🧵 Stringlet UTF-8 Hack Option Niche?

With the release of Stringlet 0.10, I’ve looked at Option and Result niche optimization. Alas I didn’t find anything that seems applicable here.

I’ve come up with a scheme that would work for (all inline and if needed, other) strings: According to the UTF-8 standard no byte may currently (and maybe forever) be 0b1111_1xxx. That gives eight possible niche values in the first byte of non-zero sized UTF-8 byte arrays. Any way of expressing this to the compiler would be highly welcome!

I have another related need. I want to introduce a comfort wrapper unifying all kinds. Each being repr(C), the enum would implicitly (or if need be, explicitly) also be. So each, and thus the enum, would share the above niche:

enum Stringlet<const SIZE: usize> {
    Fixed(FixedStringlet<SIZE>),
      Var(  VarStringlet<SIZE>),
     Trim( TrimStringlet<SIZE>),
     Slim( SlimStringlet<SIZE>),
}

Here only VarStringlet stores the actual length in one extra byte. Since stringlets will rarely be 255 bytes big, that leaves room to store the discriminator. (Currently SlimStringlet, and hence the whole enum, is even capped at size 64, but I’m looking at relaxing that.) Again any way of expressing this to the compiler would be highly welcome!

I don't think there's any way to express things like "this particular bit pattern is impossible, trust me" without pattern types, which AFAIK are not anywhere near stabilization. The closest you could get would be a NonZero<U8> that you shift whenever you read/write it so that 0 maps to a different bit pattern.

You can't put the denominator into that place in memory just because it will rarely be used. I'm a little confused by your methodology here. What do you expect to happen when that memory does get used?

And what does "implicitly repr(C)" mean? Why would the enum itself being repr(C) allow (or it not being, prevent) the compiler to optimize your theoretical UTF-8 niche?

This works:

#[repr(u8)]
enum Utf8CodeUnit {
    CU0, CU1, CU2, ..., CU247
}

You can do it with an enum -- see this debug output, especially the largest_niche:

           largest_niche: Some(
               Niche {
                   offset: Size(0 bytes),
                   value: Int(
                       I8,
                       false,
                   ),
                   valid_range: 0..=247,
               },
           ),

(Same idea as @tczajka posted just before me)

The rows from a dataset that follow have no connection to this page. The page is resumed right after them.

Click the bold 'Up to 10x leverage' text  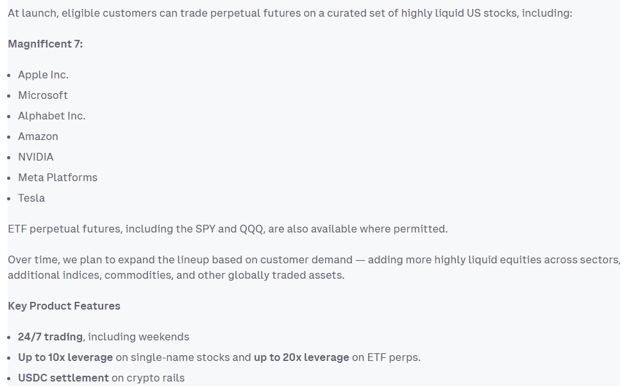(65, 358)
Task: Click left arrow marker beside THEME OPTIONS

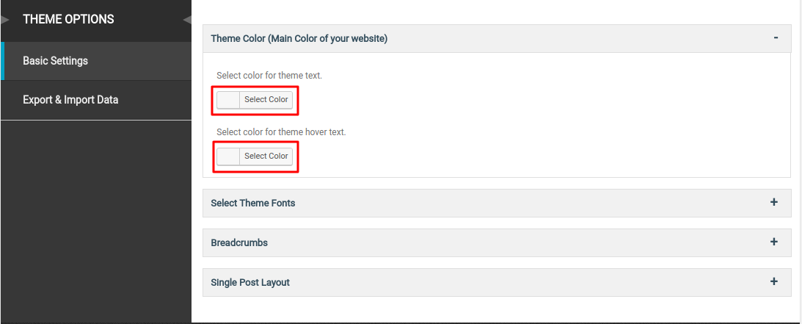Action: click(5, 20)
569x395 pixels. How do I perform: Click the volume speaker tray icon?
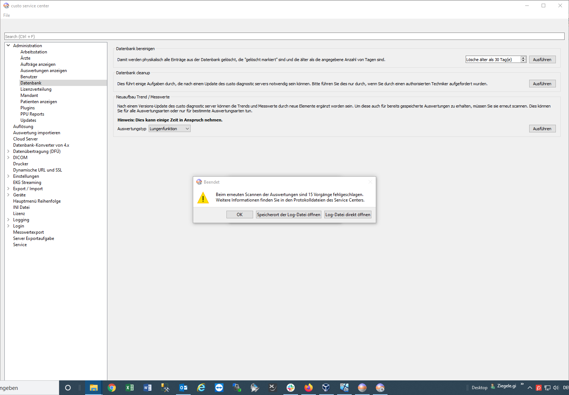pyautogui.click(x=556, y=388)
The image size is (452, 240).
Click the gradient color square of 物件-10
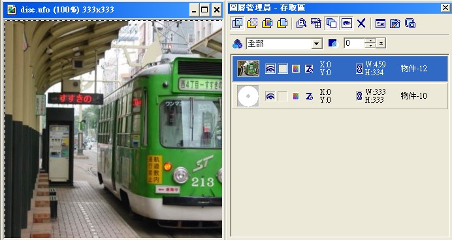coord(296,96)
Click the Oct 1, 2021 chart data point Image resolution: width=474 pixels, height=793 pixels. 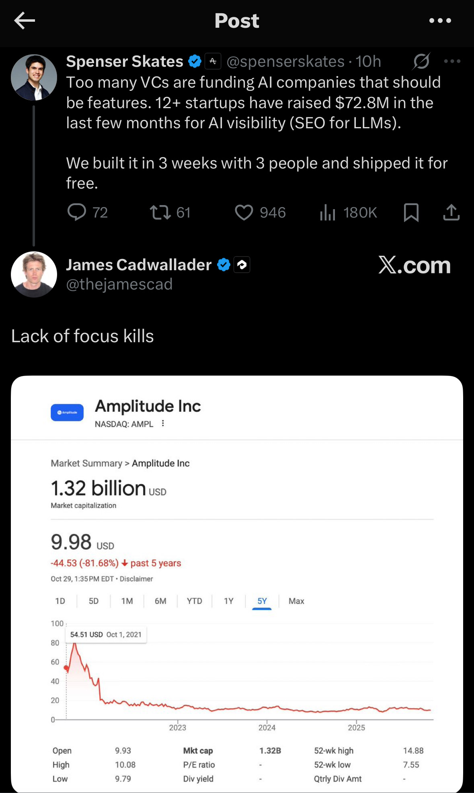click(67, 668)
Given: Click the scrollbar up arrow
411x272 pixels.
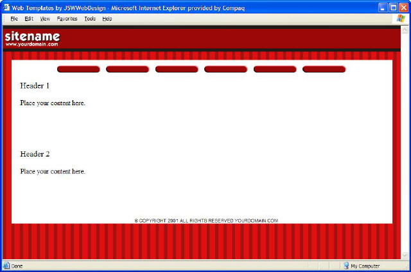Looking at the screenshot, I should pyautogui.click(x=405, y=30).

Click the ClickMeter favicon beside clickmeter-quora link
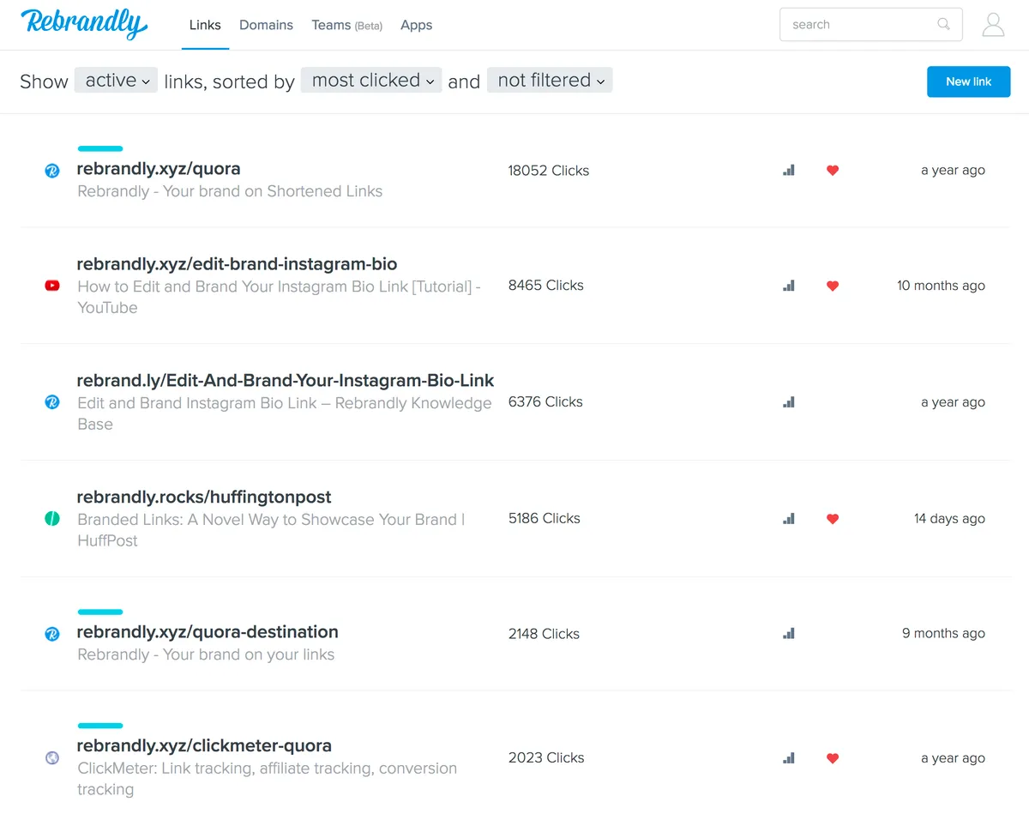click(x=51, y=757)
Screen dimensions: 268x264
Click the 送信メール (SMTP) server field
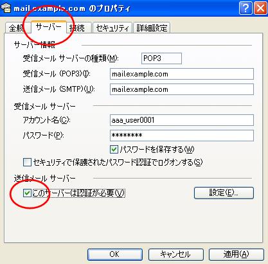coord(182,89)
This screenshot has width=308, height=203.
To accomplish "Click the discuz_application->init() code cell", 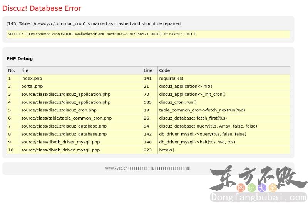I will tap(186, 87).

I can, because SIZE is a generic constant. So mostly the type will have that niche, and only the three biggest sizes will not. Those will need an extra byte for the Option.

I expressed myself badly. All those four kinds are generics of the same type StringletBase. Since they are repr(C), the enum could share that same 1st possibly niche byte across all four kinds.

You guys are amazing! This sounds very promising. And I didn’t know those cool analytic tools.

I suppose tczajka’s enum is enough? Or is there any security gained from giving the explicit values?

I like to be explicit, but it's not strictly necessary.

I'm still not quite understanding you, but I think that's just my morning brain. I can see how you could theoretically take advantage of an oversized length field when you know it won't get that large, but making niches dependent on a const generic seems infeasible.

That makes sense now, my bad.

For TrimStringlet and SlimStringlet I have another, bigger UTF-8 hack. When the length is less than SIZE, I store an illegal value 0b11xx_xxxx in the last byte to encode it. With this, that would become illegal also to the Rust type-system, for some values. Luckily, for SIZE == 1 that value will be within the enum. So, when the first byte is also the last, at least they don’t collide.

This is becoming rather hacky, OMG! :face_with_peeking_eye:

The compiler currently does not support optimizing things like this:

enum AB { A = 1, B = 2 }
enum CD { C = 3, D = 4 }
enum ABCD { AB(AB), CD(CD) }

It's an obvious wish, but needs implementation work to be done.

The compiler, as of today, only supports single-value niches, but optimizing ABCD would need it to support knowing that ABCD::AB can be encoded as 1 or 2.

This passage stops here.